» Record list:
━━━━━━━━━━━━━━━━

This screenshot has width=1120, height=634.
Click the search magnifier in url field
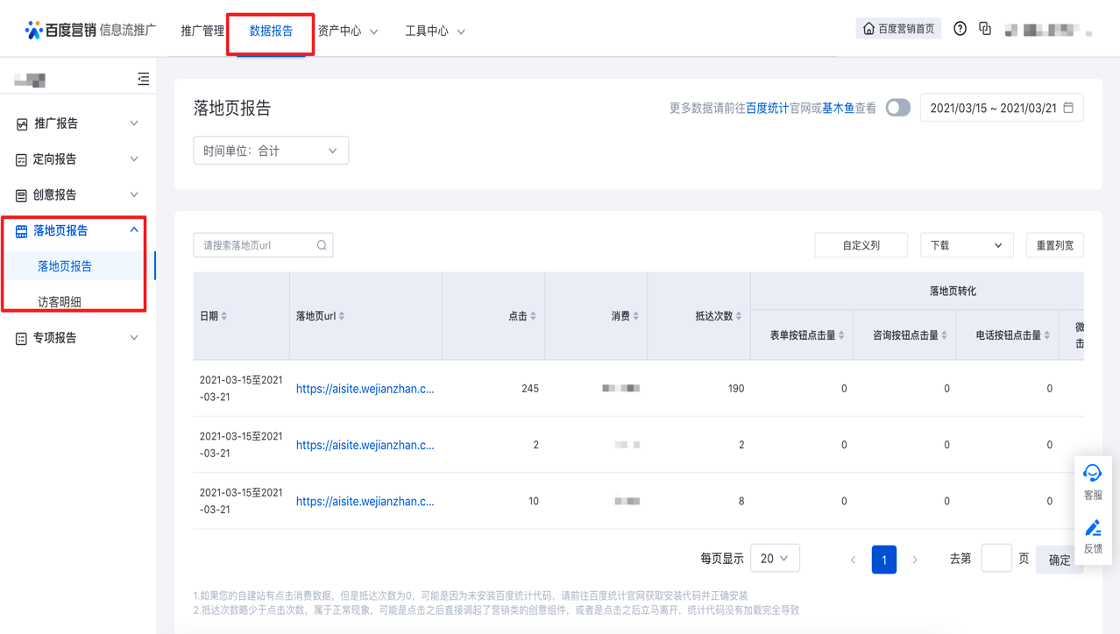pyautogui.click(x=322, y=245)
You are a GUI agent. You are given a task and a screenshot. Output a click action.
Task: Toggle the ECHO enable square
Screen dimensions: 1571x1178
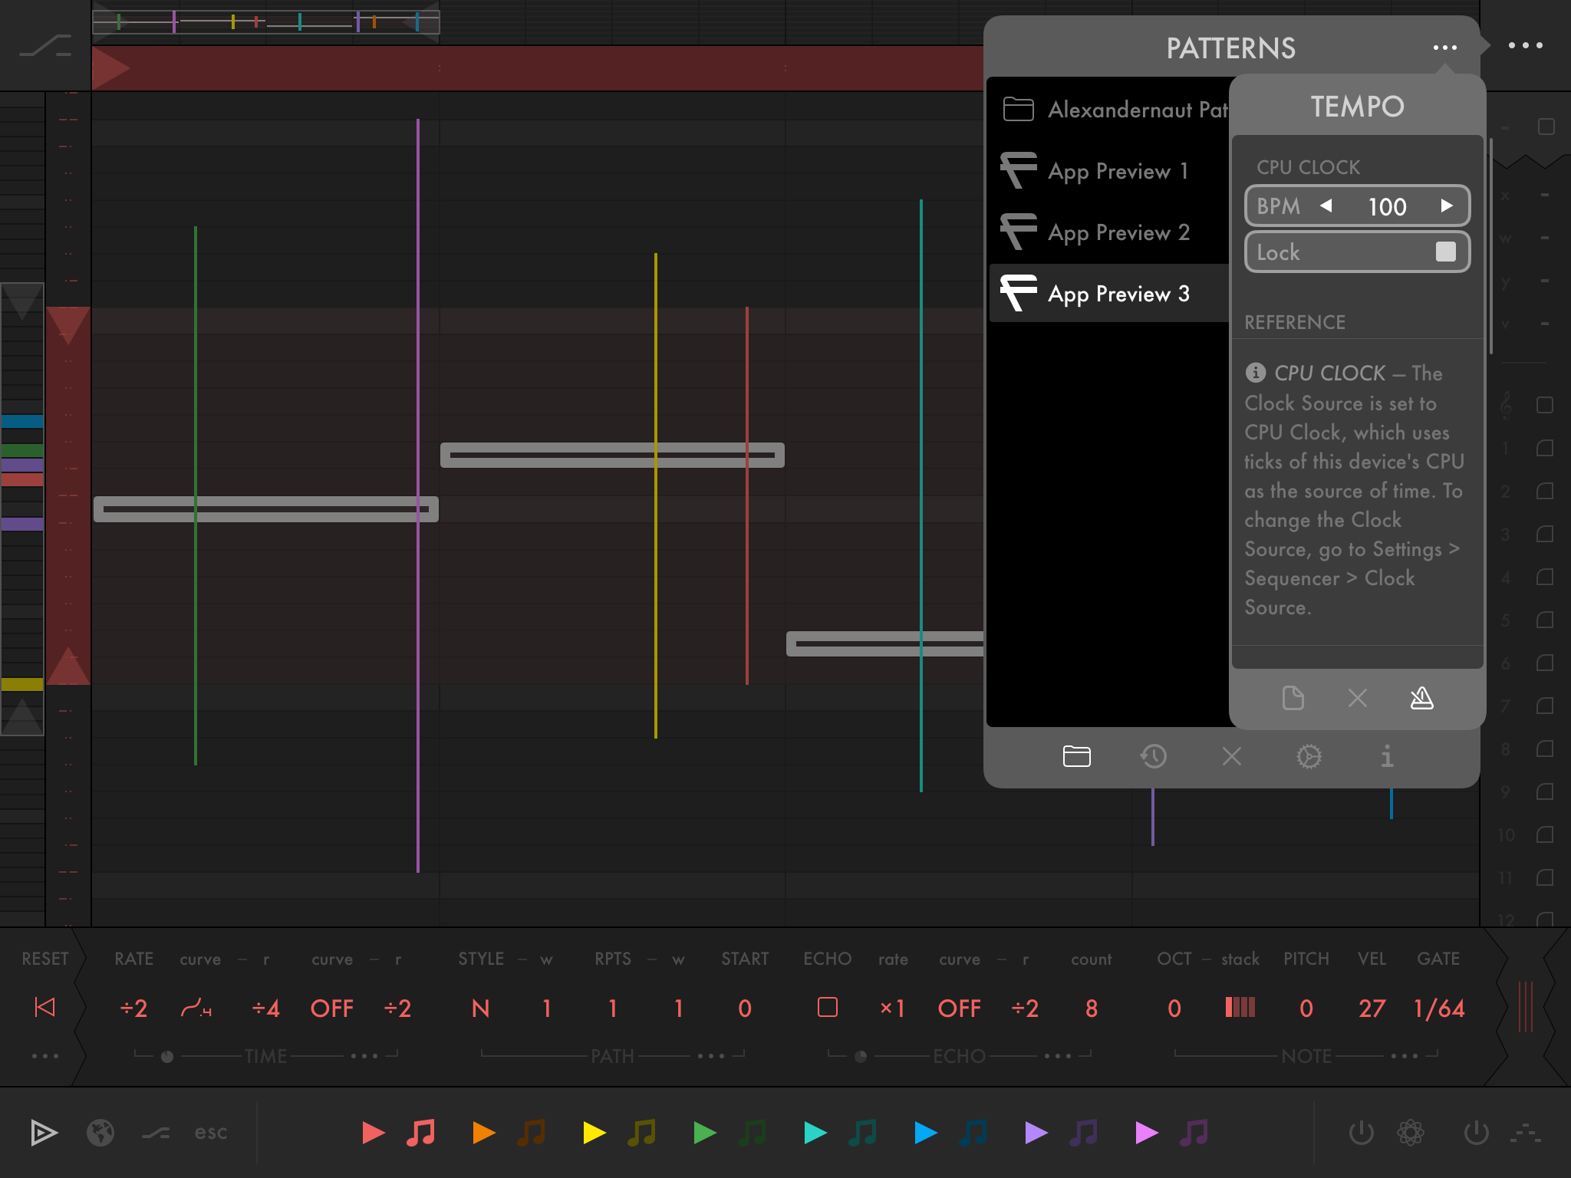(x=827, y=1007)
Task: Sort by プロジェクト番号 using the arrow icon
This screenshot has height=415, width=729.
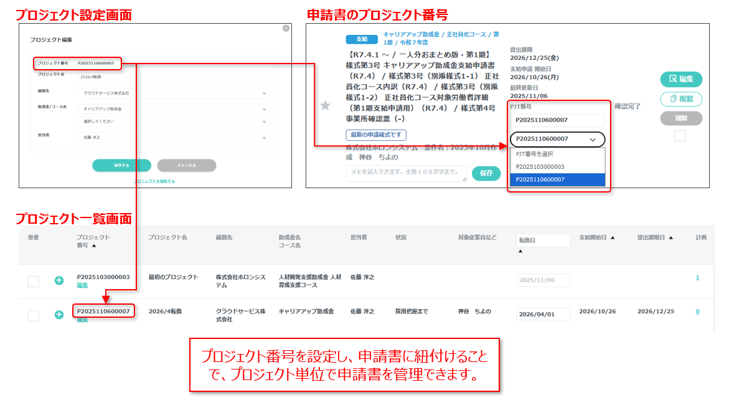Action: 94,246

━━━━━━━━━━━━━━━━

» Short exercise: Write out all the rows above word for word, but leave out the pictures.

» Solution for this exercise:
This screenshot has width=1120, height=634.
Click the search magnifier in url field
pyautogui.click(x=322, y=245)
You are a GUI agent. You are given a task and a screenshot. Output a click action.
Task: Toggle the ECHO enable square
Screen dimensions: 1571x1178
(x=827, y=1007)
Task: Sort by プロジェクト番号 using the arrow icon
This screenshot has height=415, width=729.
Action: 94,246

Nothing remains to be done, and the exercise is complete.